A pharmacogenetics-based approach to reduce cardiovascular mortality with the prophylactic use of statins

Riccardo Lacchini et al. Basic Clin Pharmacol Toxicol. 2010 May.
Free article

Abstract

Nitric oxide (NO) is the main endothelial-derived relaxation factor and plays a major role in cardiovascular homeostasis. This key signalling molecule is synthesised by a family of nitric oxide synthases (NOS), and the endothelial isoform (eNOS) is the most important for nitric oxide formation in the cardiovascular system. Cardiovascular drugs including statins increase eNOS expression and up-regulate NO formation, and this effect may be responsible for protective, pleiotropic effects produced by statins. However, the genetic background may also affect NO formation in the cardiovascular system, and recent studies have shown that genetic polymorphisms in the eNOS gene modify endogenous NO formation and the risk of developing cardiovascular diseases.
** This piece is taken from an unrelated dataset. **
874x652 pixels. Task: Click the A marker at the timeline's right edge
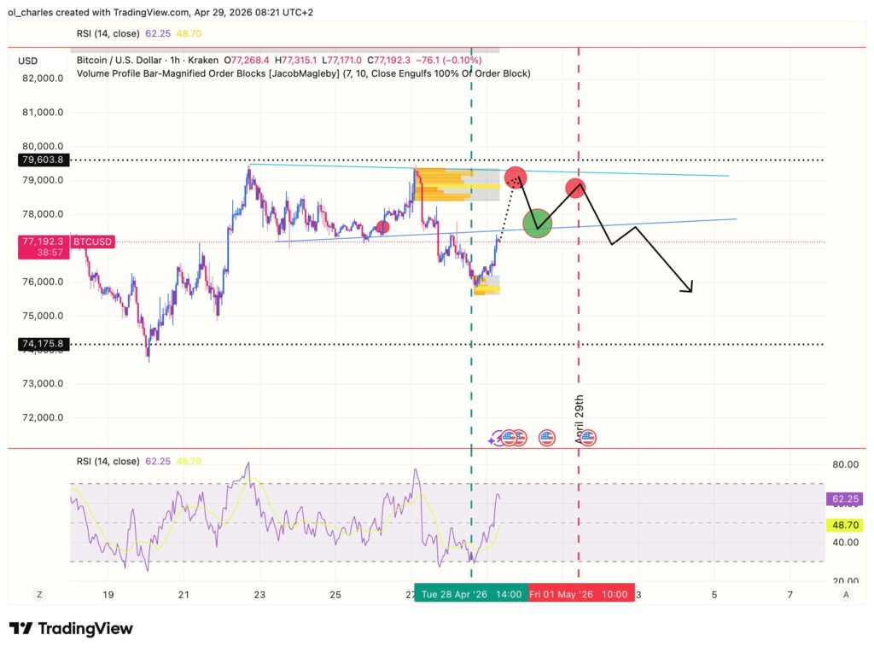click(847, 595)
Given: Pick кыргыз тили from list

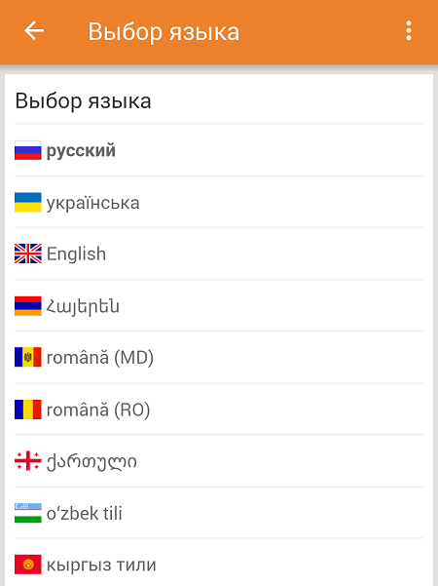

For example, cases with the CC genotype for the T(-786)C polymorphism in the eNOS gene are at increased cardiovascular risk when compared with those with the TT genotype. Interestingly, pharmacogenetic studies have recently indicated that atorvastatin improves NO formation more clearly in these individuals. However, it is not known whether this polymorphism really increases cardiovascular morbidity and mortality, and whether atorvastatin or other statins attenuate the morbidity and mortality rates in cases with the CC genotype. If proved true, then statins-induced up-regulation of eNOS and increased NO formation could compensate for a genetic 'disadvantage' in cases with the CC genotype. This could be a significant advance in the prevention of cardiovascular events. It is necessary although to validate this hypothesis with clinical trials which will require a long follow-up to assess relevant clinical events and not only surrogate biomarkers.